For now, though, she’s thinking big. In the museum, Schechter plans to explore various perceived inequalities that are connected to vaginas. First among those themes is female genital mutilation, or FGM — a custom prevalent in some Muslim communities, which has affected 200 million women, according to the United Nations.
“I want the museum to be part of fighting that,” said Schechter.
She also noted that sex trafficking, sexual assault, gay rights and shaming campaigns online could be part of the museum.
“I want people to come in, see these issues and say, ‘I have to do something, I’ve got to change this,’” she said.
Instead of looking to open the museum in the U.K.’s capital, Schechter has her sights on Brighton, a seaside town about 50 miles south of London. It’s a “very progressive place,” she noted. (In the June general elections, the local parliamentary candidate for the Green Party won slightly more than half the 57,687 votes cast at Brighton. Nationwide, the party won 1.6 percent of the vote.)

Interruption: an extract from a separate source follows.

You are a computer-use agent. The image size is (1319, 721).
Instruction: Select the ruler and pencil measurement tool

“People think that London is quite progressive, but because it’s so multicultural, that means that there are certain communities that can really take offense at a Vagina Museum, and I don’t want to, like, offend anyone when we’re in the really early stages,” she said.

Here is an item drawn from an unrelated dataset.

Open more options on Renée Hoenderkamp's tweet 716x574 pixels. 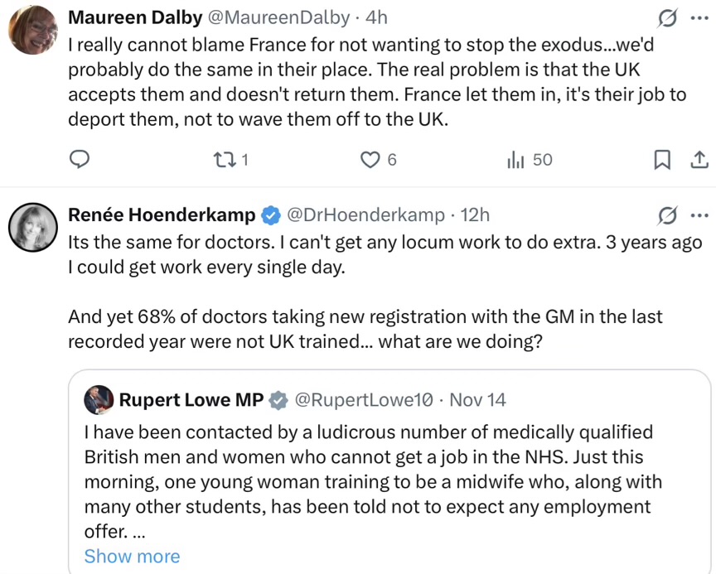point(699,215)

Another hot-button issue that Schechter intends to tackle in the museum: The elevated exposure to sexual diseases that affects women and girls from faith communities who engage in anal sex to in order preserve their hymen, Schechter said.
“These girls put themselves at risk without realizing it,” she aid. “Those are just the facts and we will make them known for them to make a decision.”
The museum will also promote gay rights, said Schechter, who added that if she were living in one of the world’s 12 countries with death penalties for gay people, “I too would have been sentenced to death.”
Other exhibits at the museum are less controversial. Anatomical charts will be on display, to help fight widespread ignorance about the female reproductive organ. (In a 2014 survey in the United Kingdom, half of 1,000 women aged 26-35 couldn’t point out the vagina on a medical drawing of the reproductive system. Half of 2,000 men couldn’t find it either in a 2017 follow-up survey.) Other sections will be devoted to childbirth and contraception.
There will be touches of whimsy as well. For example, the café will feature vulva cupcakes — or cleft pastries with pink cream in the groove. An art section will feature a sculpture made from plaster casts of 400 women’s vulvas (it’s a 2008 installation titled “The Great Wall of Vagina” and its aim is to start a debate on labial beauty standards dominated by the pornographic industry) and Georgia O’Keeffe’s 1926 “Black Iris” painting.
O’Keeffe had consistently denied that her series of flower paintings, with deep and dark crevices, were in fact subversive vaginal artworks.
“I would love to have been there in the room when she denied this,” Schechter said during her Limmud talk. “Do you think she was winking?”